И он, отодвинувшись от Сидора, тем же повествовательным тоном продолжал: — Тут подошел к нему дядя Петр Матвеич: Послушай, говорит, Тарасыч, вся волость тебя просит. Ой не наделай беды и ты, говорит, себя с честью обесчестил (понимайте — обесчестил), у тебя, говорит, пять домов, волов не пересчитать… Тут уж не припомню доподлинно, как было, — перевел дух Степан Черкас, — только Сидор Тарасович замахнулся, наши ребята подступили и самую эту медалю он с себя сбросил.

— Сам сбросил, или кто с него снял?

— Сам, ваше высокоблагородие, потому он в ту пору очень испугавшись был…

Как же вы решились на такое самоуправство, а? — строго сказал Лупинский. — A ты еще сельским старостой был, знаешь законы… как ты допустил?

Смущенный мужик молчал.

— Если старшина виноват — жалуйтесь посреднику, — продолжал Петр Иванович: — вам прямой путь.

Ходили, ваше высокоблагородие, к посреднику: отодрал. Пошли в «губернию» — по этапу выслали. Как тут быть? — развел мужик отчаянно руками.

Члены комиссии переглянулись. Кирилл Семенович показал выразительной пантомимой на часы. He будучи в состоянии долго выдерживать умственного напряжения, он уже давно дремал под однообразный говор мужика, и только голос сидевшего с ним рядом Петра Ивановича вывел его из этого делового полузабытья. Прокурор чувствовал себя утомленным; он потянулся, мигнул следователю, и допрос был приостановлен — мужиков вывели. Прокурор, не смотря на свою боязнь сквозного ветра, открыл окно, попрыскал перед собой одеколоном и, передавая флакон протянувшему за ним руку Петру Ивановичу, проговорил усталым голосом, зажмуривая глаза: — Для меня этот запах тулупов невыносим.

Петр Иванович, не желая отстать в деликатности от прокурора, сделал гримасу и, попросив у следователя огня, закурил сигару.

В эту минуту в сенях раздался шум и топот ног. Отличавшийся чуткостью Петр Иванович стремительно поднялся; в узеньких сенях, разделяющих собою волостное правление на две половины, толпилось несколько человек, которых сторож Еремка тщетно старался вытолкать за дверь. Увидев перед собой «пана маршалка», они разом, как по команде, упали на колени.

— Встаньте, встаньте! — торопливо заговорил Петр Иванович, пятясь задом к двери и не зная, уйти ли ему, или остаться.

Мужики не двигались с места.

— Встаньте, говорят вам! — крикнул он сердито.

Тот, что стоял впереди всех, Иван Свищ, медленно поднялся; за ним поднялись остальные. Привлеченные шумом, к двери подошли другие члены комиссии.

— Что надо? — обратился Лупинский к мужикам, сдвигая свои брови.

Но в эту минуту Кирилл Семенович, порываясь вперед, крикнул сиплым голосом: — Плетьми вас канальи, бунтовщики!

— Кирилл Семенович, сделайте одолжение! — проговорил прокурор и, слегка отстранив его рукою, затворил дверь.

— Ваше высокоблагородие заступитесь за старика: вторые сутки в кандалах сидит.

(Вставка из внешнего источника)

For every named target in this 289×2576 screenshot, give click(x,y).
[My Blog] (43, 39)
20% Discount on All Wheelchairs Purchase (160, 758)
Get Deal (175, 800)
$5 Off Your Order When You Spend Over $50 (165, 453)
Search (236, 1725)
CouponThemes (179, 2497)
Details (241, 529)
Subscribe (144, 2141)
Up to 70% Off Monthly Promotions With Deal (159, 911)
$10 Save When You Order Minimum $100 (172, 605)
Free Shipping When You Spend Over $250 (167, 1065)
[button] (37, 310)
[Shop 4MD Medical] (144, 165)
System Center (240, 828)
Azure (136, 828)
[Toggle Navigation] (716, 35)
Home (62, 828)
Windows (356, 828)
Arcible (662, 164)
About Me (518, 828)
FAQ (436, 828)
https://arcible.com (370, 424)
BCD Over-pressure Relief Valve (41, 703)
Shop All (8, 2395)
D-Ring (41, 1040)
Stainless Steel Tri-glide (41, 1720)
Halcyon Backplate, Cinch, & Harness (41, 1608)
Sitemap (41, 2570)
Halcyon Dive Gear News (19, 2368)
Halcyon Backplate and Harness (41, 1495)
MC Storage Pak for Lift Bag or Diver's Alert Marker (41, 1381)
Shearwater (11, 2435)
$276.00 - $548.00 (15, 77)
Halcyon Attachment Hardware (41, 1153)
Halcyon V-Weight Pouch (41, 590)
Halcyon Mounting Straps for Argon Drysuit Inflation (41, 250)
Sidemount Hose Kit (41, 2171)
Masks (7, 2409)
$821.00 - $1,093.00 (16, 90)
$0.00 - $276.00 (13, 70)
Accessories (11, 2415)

— Ничего не могу сделать, — строго и печально сказал Петр Иванович.

— Как перед Богом ничем не виноват, — заговорили мужики. — Сделайте такую милость, — кланялись они в пояс.

— Кроме прежней вины, господин исправник обвиняет его в новом самоуправстве.

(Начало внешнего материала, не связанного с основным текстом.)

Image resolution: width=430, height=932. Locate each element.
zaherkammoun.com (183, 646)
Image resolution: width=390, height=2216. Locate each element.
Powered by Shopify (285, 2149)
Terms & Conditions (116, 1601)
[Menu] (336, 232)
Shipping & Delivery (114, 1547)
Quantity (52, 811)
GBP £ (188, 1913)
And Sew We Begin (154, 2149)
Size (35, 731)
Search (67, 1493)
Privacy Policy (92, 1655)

— Какое же, Боже ты мой, самоуправство! Т. е. пальцем не тронули! только всего и сделали, что когда г. исправник надели на него медаль, то старик подошел и с согласия всех снял. И все это, верьте Богу, пристойно, — говорил стоявший впереди всех зять Подгорного. — Только они изволят кричать: — Сидор Тарасович первый старшина в губернии, a вы, говорят, перед лицом начальства бунтовщики. Какие же мы, Боже ты мой, бунтовщики — с сердечным сокрушением проговорил мужик. Только они изволят кричать: — Нагайками, говорят, вас пошлецов! A жид лендатор тут сзади вертится: — A что? я ж вам говорил, что так будет, — вот и вышло по моему! — Тогда господин начальник крикнули солдатам: — Бери их ребята! — A мы им. — чего, ваше благородие, беспокоитесь? мы вас, говорим, пальцем не тронем… В этот самый раз старик Петр Матвеевич вышел: — Вяжите меня, говорит, ваше благородие, я один виноват… Ну, тотчас его скрутили и под замок.